> [GOAL] Copy the listing below line for line, keeping every character unchanged.

====== RECORDS FOR THIS TASK

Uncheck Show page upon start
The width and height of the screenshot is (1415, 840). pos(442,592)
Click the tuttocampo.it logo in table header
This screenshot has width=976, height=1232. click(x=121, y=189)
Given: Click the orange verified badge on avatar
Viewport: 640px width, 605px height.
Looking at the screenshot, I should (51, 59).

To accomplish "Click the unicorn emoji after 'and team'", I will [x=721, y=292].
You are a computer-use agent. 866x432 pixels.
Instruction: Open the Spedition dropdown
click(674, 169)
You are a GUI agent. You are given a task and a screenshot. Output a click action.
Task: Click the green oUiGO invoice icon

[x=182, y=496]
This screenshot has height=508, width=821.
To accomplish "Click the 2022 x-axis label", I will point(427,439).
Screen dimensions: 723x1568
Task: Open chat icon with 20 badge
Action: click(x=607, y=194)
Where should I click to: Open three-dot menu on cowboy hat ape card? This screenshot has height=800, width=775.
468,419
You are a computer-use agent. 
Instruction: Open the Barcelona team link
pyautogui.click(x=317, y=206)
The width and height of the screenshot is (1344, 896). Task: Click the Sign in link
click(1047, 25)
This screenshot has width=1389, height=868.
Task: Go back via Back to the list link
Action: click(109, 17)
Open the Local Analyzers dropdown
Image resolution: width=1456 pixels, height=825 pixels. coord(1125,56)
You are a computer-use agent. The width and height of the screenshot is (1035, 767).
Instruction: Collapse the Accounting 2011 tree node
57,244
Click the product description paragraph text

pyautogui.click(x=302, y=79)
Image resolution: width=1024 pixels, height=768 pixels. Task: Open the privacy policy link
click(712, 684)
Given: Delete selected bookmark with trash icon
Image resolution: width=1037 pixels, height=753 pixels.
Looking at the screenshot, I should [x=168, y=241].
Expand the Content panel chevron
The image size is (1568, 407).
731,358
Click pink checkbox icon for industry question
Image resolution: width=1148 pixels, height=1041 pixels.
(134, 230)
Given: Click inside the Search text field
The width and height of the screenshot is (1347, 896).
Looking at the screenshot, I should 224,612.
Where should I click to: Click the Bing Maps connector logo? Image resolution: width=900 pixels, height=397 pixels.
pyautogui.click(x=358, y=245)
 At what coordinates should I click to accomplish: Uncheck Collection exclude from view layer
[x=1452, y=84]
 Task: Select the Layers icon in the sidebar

============

> [TASK RESPONSE]
Uncheck Show page upon start
The width and height of the screenshot is (1415, 840). pos(442,592)
Click the tuttocampo.it logo in table header
This screenshot has width=976, height=1232. click(x=121, y=189)
Given: Click the orange verified badge on avatar
Viewport: 640px width, 605px height.
Looking at the screenshot, I should (51, 59).

To accomplish "Click the unicorn emoji after 'and team'", I will [x=721, y=292].
You are a computer-use agent. 866x432 pixels.
Instruction: Open the Spedition dropdown
click(674, 169)
You are a GUI agent. You are given a task and a screenshot. Output a click action.
Task: Click the green oUiGO invoice icon

[x=182, y=496]
This screenshot has height=508, width=821.
To accomplish "Click the 2022 x-axis label", I will point(427,439).
Screen dimensions: 723x1568
Task: Open chat icon with 20 badge
Action: click(x=607, y=194)
Where should I click to: Open three-dot menu on cowboy hat ape card? This screenshot has height=800, width=775.
468,419
You are a computer-use agent. 
Instruction: Open the Barcelona team link
pyautogui.click(x=317, y=206)
The width and height of the screenshot is (1344, 896). Task: Click the Sign in link
click(1047, 25)
This screenshot has width=1389, height=868.
Task: Go back via Back to the list link
Action: click(109, 17)
Open the Local Analyzers dropdown
Image resolution: width=1456 pixels, height=825 pixels. coord(1125,56)
You are a computer-use agent. The width and height of the screenshot is (1035, 767).
Instruction: Collapse the Accounting 2011 tree node
57,244
Click the product description paragraph text

pyautogui.click(x=302, y=79)
Image resolution: width=1024 pixels, height=768 pixels. Task: Open the privacy policy link
click(712, 684)
Given: Delete selected bookmark with trash icon
Image resolution: width=1037 pixels, height=753 pixels.
Looking at the screenshot, I should [x=168, y=241].
Expand the Content panel chevron
The image size is (1568, 407).
731,358
Click pink checkbox icon for industry question
Image resolution: width=1148 pixels, height=1041 pixels.
(134, 230)
Given: Click inside the Search text field
The width and height of the screenshot is (1347, 896).
Looking at the screenshot, I should 224,612.
Where should I click to: Click the Bing Maps connector logo? Image resolution: width=900 pixels, height=397 pixels.
pyautogui.click(x=358, y=245)
 At what coordinates should I click to accomplish: Uncheck Collection exclude from view layer
[x=1452, y=84]
 Task: Select the Layers icon in the sidebar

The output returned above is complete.